PASSAGE:
Start of Block
Hint: It’s not the Denver Post

Who understands severance tax? Municipalities around the state understand severance tax.

The Denver Post – based on the editorial in this past Sunday’s newspaper – most definitely does not understand severance tax, as evidenced by its promotion of a dangerous proposal for the state to eliminate energy impact grants to municipalities and counties.

Many communities around the state, whether they have active drilling or mining occurring within or around them at this moment, have experienced the impacts of natural resource extraction from within or around their borders. They understand that even when the truck traffic thins out, the employees leave the restaurants and community centers, and the wells are shut in that the impacts do not go away. They know that communities suffer and some all but disappear.

Municipal leaders understand energy impacts. Municipal leaders understand state statutes that express legislative intent that the state be compensated for the depletion of natural resources from Colorado, and that impacted communities should receive a designated portion of that money to help mitigate the impacts. They understand that roads, bridges, water and wastewater infrastructure, public safety, and economic development potential are all part of the impacts.

In fact, the Post only suggests that money be diverted away from energy impacted communities and toward the General Assembly to “set aside for infrastructure,” even while acknowledging the fact that the state has diverted nearly $400 million in severance tax for local governments to backfill the state’s own budget and never to be seen again. Those diverted local government severance tax dollars were transferred from a fund that is actually set aside for infrastructure. Had the legislature left those dollars alone, the impact of the money would have been over $1 billion in infrastructure projects and accompanying wages right in the midst of the Great Recession.
End of Block
INSTRUCTIONS TO FOLLOW:
From the passage on severance tax, list everything it names as part of the impacts that municipal leaders understand.

Entries taken from a collection:
Start of Block
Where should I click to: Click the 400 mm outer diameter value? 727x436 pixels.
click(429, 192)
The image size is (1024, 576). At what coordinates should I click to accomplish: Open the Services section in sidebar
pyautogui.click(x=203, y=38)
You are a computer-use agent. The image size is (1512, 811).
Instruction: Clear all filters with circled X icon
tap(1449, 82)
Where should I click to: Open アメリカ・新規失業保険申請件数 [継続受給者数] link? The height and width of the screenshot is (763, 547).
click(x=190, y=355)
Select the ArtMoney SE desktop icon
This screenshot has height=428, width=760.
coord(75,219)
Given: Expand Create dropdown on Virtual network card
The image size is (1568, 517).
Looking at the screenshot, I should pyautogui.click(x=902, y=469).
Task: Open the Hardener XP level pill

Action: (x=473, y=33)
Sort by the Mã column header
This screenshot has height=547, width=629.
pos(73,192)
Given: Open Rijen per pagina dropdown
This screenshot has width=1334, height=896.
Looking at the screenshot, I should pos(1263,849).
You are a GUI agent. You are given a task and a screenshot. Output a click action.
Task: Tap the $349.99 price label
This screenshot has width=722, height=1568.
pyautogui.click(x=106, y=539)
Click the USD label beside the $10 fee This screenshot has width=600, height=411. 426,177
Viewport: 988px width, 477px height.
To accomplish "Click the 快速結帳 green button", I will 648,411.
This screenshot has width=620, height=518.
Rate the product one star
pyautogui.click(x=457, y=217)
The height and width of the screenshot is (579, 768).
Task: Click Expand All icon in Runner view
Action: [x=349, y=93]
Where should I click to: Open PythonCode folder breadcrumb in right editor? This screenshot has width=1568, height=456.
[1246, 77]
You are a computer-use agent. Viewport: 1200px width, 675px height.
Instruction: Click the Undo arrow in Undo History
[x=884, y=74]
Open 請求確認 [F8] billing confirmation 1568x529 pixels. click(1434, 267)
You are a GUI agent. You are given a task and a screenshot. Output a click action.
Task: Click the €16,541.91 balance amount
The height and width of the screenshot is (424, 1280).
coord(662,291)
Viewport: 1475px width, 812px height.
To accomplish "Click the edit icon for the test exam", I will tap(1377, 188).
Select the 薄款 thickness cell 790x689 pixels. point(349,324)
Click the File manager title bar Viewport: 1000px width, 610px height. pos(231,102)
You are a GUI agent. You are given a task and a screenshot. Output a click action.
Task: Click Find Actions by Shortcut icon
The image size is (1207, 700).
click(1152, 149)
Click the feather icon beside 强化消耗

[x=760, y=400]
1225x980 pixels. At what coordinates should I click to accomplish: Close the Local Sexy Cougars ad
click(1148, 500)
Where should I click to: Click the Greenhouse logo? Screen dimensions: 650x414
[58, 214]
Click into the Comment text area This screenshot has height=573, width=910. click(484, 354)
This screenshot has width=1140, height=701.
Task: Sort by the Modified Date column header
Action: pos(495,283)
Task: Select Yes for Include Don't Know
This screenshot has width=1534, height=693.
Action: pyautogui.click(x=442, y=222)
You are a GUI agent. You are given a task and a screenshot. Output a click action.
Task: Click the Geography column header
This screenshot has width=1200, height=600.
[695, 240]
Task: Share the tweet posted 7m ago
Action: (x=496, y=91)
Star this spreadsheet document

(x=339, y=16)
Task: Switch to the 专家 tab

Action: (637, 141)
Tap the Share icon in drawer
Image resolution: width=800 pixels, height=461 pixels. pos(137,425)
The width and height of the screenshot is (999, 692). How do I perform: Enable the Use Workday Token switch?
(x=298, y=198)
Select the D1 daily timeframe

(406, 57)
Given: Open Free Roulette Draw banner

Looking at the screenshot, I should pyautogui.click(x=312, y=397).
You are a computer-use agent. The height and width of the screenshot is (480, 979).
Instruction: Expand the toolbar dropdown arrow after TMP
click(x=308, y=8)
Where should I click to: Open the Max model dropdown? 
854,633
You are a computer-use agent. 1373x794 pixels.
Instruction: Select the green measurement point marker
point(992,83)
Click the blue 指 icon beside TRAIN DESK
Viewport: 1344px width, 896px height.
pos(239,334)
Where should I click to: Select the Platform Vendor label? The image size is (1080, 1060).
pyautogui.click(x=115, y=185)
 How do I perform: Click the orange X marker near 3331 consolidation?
End of Block
PROBLEM SOLUTION:
- roads
- bridges
- water and wastewater infrastructure
- public safety
- economic development potential